Et puis, tout bascule avec le troisième et dernier chapitre du récit. Alors qu’on a pu apprécier la modération du manichéisme jusque là, la transposition de l’intrigue en milieu carcéral le fait resurgir de plus beau. Avant même ce dispositif des plus ennuyeux qui indique au spectateur à la fin du film par voie de texte ce que sont devenus les personnages, ces derniers perdent à la fois leurs repères et leur poigne dramatique. A présent, ils ne se battent plus pour se rassurer eux-mêmes sur leur utilité sociale. Non, désormais il est exclusivement question de prouver leur innocence et la pureté de leurs motifs dans ce léger écart à la loi, ayant conduit malgré tout à cette victoire très éphémère sur les voyous de la drogue.

Leur ennemi a désormais un nom : c’est le vilain système du calcul politique, la lâcheté de la hiérarchie qui retire ses jetons dès que l’opinion publique risque de s’offusquer. Sans aucun doute, on a déjà entendu des morales plus téméraires dans la riche tradition du cinéma policier en France !

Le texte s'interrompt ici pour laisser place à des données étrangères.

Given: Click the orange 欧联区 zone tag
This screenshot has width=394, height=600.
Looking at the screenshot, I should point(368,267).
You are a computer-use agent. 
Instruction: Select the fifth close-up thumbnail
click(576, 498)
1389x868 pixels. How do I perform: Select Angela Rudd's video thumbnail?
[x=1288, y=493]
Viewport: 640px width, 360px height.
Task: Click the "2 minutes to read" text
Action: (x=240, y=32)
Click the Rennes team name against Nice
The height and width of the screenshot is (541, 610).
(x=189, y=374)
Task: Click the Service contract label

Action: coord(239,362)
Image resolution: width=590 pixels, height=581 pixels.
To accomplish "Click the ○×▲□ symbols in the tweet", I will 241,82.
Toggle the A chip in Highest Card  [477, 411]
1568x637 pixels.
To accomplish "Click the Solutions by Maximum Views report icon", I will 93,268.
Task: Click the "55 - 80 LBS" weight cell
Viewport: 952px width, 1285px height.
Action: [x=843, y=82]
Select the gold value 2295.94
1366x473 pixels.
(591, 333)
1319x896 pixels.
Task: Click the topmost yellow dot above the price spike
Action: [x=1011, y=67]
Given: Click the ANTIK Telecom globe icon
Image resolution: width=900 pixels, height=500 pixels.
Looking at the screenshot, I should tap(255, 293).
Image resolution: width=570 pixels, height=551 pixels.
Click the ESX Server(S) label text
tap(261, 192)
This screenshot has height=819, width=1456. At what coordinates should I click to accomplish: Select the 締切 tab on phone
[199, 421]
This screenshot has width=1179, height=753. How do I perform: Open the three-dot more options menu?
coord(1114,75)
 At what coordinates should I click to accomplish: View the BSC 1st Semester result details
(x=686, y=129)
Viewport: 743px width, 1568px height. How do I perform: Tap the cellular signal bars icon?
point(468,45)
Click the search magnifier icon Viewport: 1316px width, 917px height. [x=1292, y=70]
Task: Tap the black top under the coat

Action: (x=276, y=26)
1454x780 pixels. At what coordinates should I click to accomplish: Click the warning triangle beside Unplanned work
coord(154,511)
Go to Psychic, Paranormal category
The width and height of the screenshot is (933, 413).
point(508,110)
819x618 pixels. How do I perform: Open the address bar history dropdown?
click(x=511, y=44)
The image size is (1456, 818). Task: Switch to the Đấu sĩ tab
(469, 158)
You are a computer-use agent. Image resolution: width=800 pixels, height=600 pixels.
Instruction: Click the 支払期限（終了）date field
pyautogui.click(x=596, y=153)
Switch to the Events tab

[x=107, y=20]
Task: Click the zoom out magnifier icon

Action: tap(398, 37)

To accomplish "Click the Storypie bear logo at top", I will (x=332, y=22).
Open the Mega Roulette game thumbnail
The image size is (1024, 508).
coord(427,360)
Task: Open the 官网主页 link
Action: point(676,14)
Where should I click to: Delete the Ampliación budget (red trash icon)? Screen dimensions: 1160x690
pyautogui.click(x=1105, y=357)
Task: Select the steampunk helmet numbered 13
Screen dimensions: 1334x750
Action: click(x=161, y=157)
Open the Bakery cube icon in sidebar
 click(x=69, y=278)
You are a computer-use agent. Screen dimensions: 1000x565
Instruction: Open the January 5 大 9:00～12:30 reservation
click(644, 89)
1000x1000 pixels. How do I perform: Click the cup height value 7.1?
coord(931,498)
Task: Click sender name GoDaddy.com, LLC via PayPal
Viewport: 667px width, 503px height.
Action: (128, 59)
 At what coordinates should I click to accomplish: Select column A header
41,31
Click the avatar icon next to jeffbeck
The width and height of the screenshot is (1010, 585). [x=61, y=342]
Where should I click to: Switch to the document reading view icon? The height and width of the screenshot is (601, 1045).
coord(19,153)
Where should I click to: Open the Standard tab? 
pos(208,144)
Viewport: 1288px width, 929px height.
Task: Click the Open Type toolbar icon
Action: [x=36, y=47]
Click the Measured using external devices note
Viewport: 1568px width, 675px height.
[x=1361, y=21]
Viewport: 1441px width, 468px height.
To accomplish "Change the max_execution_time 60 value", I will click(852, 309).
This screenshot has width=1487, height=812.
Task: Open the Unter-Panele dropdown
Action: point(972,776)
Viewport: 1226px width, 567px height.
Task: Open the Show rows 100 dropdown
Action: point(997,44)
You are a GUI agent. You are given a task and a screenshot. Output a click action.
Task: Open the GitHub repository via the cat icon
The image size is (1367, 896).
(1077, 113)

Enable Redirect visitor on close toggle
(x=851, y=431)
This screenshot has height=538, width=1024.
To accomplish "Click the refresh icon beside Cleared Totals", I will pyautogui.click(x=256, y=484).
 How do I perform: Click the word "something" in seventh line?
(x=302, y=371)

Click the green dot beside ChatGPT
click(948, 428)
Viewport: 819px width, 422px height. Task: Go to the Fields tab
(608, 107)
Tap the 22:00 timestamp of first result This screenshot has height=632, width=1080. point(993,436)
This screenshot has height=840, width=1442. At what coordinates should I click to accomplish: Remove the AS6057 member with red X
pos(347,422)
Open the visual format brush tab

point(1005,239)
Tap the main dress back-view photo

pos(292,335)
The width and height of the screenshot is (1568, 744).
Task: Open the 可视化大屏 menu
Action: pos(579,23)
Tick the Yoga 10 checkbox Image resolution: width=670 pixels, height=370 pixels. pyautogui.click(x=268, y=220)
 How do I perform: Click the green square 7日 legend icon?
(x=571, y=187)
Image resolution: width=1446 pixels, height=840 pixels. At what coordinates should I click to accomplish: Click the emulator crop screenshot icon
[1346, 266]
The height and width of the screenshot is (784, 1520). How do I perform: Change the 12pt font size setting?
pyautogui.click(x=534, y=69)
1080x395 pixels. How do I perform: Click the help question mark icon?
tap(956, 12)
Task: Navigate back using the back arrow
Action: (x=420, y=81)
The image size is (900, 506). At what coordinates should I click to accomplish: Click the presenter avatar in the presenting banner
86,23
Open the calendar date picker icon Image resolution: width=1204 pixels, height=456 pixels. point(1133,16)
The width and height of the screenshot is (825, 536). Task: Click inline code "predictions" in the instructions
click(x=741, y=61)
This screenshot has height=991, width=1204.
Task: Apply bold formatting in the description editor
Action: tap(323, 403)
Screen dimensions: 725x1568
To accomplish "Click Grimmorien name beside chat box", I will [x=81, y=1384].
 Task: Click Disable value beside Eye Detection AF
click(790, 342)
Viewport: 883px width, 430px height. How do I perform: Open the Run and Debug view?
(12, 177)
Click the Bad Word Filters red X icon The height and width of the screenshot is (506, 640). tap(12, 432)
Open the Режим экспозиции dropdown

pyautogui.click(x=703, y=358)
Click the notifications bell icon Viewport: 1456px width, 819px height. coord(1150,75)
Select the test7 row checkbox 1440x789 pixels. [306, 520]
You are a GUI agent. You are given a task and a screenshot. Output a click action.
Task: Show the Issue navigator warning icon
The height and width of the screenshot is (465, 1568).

© 2020 Jérôme Macé / Chi-fou-mi Productions / Studiocanal / France 2 Cinéma Tous droits réservés

Conclusion

Qui sait à quel endroit la discussion interminable sur la vocation de la police dans notre cher pays se trouvera, quand Bac Nord aura enfin le privilège de sortir sur les écrans de cinéma ? Finalement, peu importe, puisque le quatrième long-métrage de Cédric Jimenez alimente avant tout des philosophies de l’ordre et de la loi qui demeurent pérennes chez nous. Il le fait certes en flirtant parfois d’un peu trop près avec les clichés du genre. Mais dans l’ensemble, le récit reste plutôt solide, porté par des interprétations elles aussi sans faux pas notable. Y compris celle de Adèle Exarchopoulos, qu’on est content de retrouver avec un timbre de voix plus posé que celui dans son film précédent chez Quentin Dupieux.